> [What you are asked to do]
Find every line in the listing below that contains the word "card", and copy each of those lines.

[start of Extracted information]

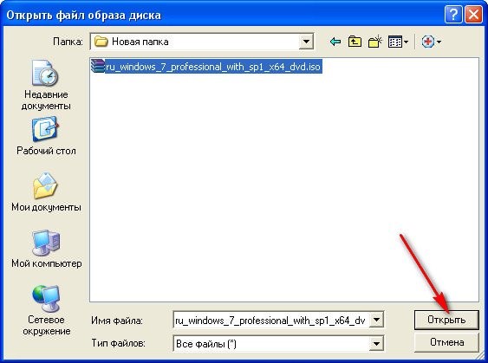This screenshot has width=488, height=363.
Task: Open Рабочий стол shortcut
Action: [x=46, y=136]
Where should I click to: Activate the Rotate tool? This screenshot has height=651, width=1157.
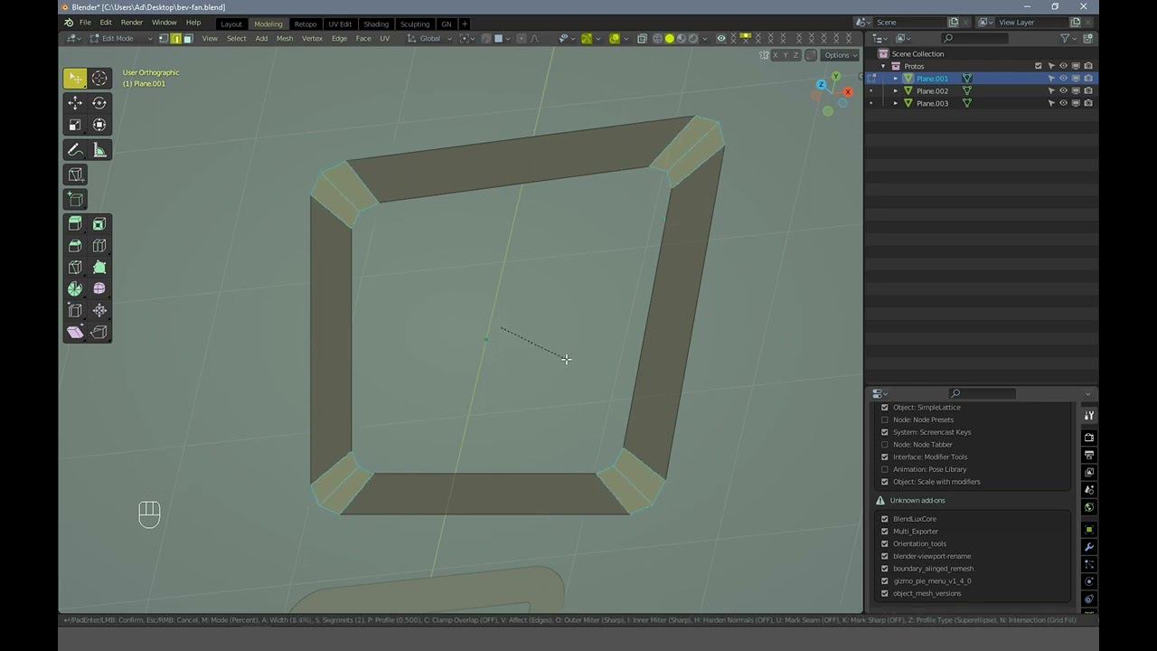(99, 103)
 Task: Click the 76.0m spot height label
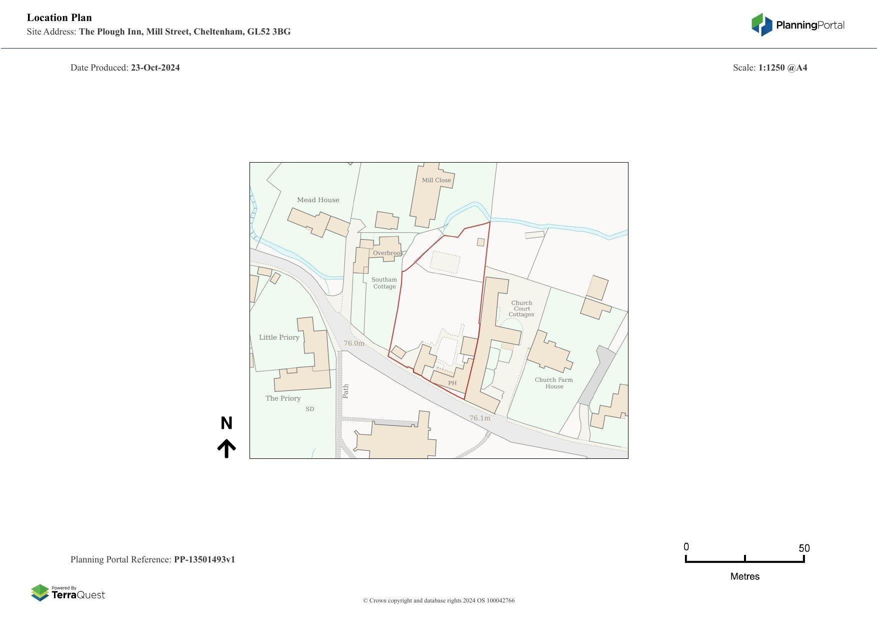(x=354, y=343)
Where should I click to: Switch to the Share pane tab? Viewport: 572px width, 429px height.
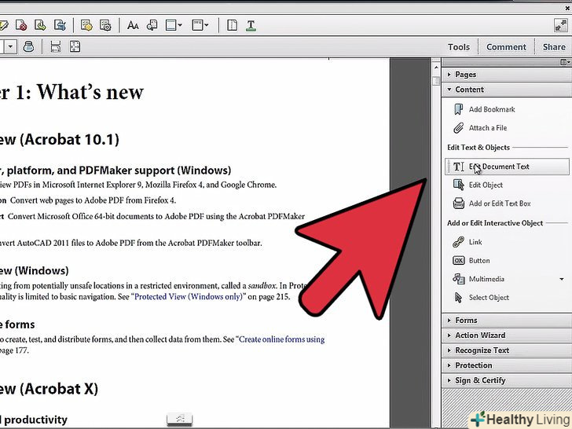click(554, 47)
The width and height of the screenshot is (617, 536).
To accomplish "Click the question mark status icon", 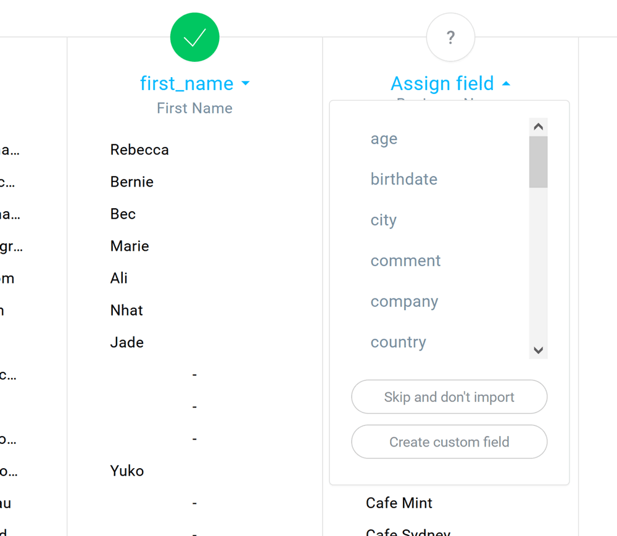I will click(450, 38).
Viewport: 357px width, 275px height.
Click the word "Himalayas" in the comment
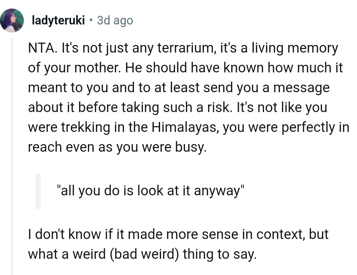(x=185, y=127)
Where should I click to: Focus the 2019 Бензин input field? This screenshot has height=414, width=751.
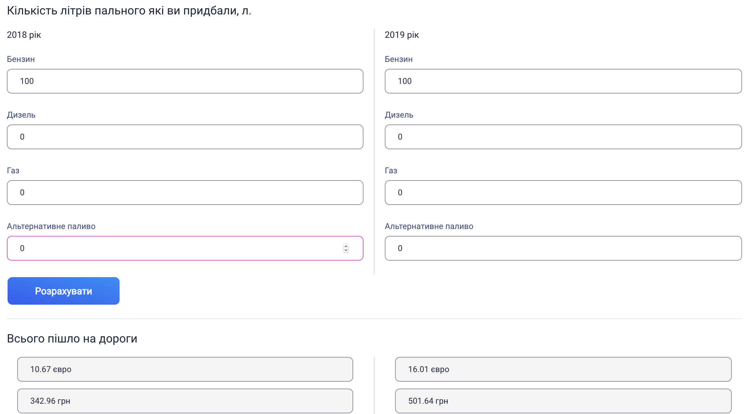click(x=563, y=81)
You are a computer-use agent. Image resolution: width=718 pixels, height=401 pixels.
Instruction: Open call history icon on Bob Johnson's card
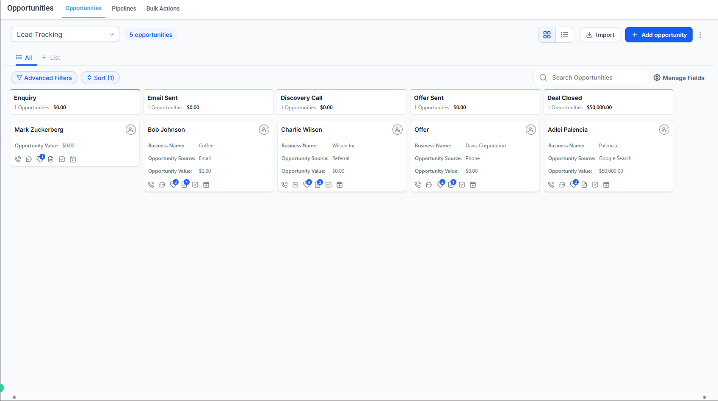(151, 184)
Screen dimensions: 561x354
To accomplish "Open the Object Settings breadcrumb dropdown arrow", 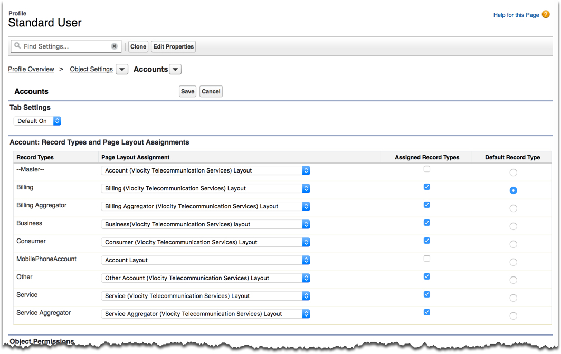I will [x=121, y=69].
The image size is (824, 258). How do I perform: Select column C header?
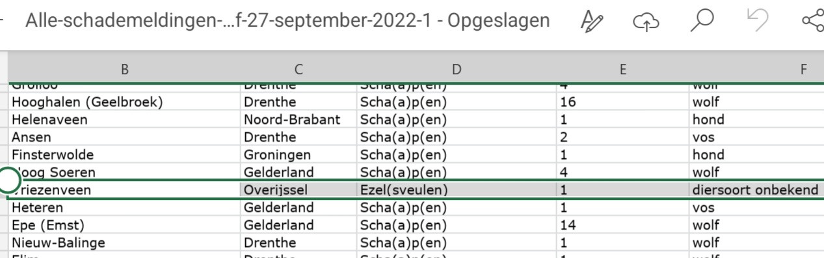coord(299,69)
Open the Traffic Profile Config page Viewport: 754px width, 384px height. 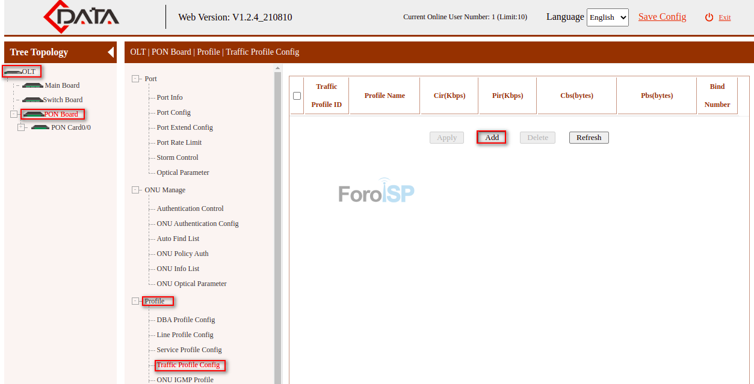(190, 365)
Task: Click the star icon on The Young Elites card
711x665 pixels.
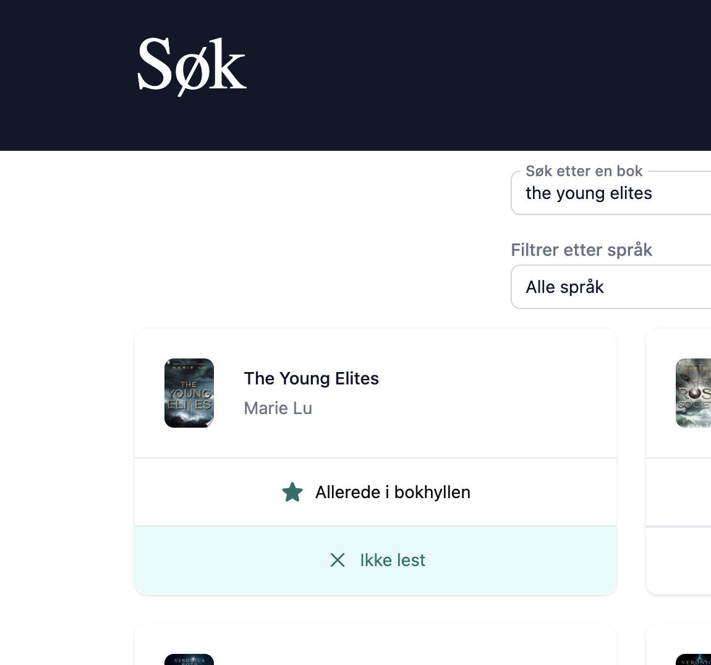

[end of Extracted information]

> [Result for this task]
Instruction: Open call history icon on Bob Johnson's card
Task: Click the star icon on The Young Elites card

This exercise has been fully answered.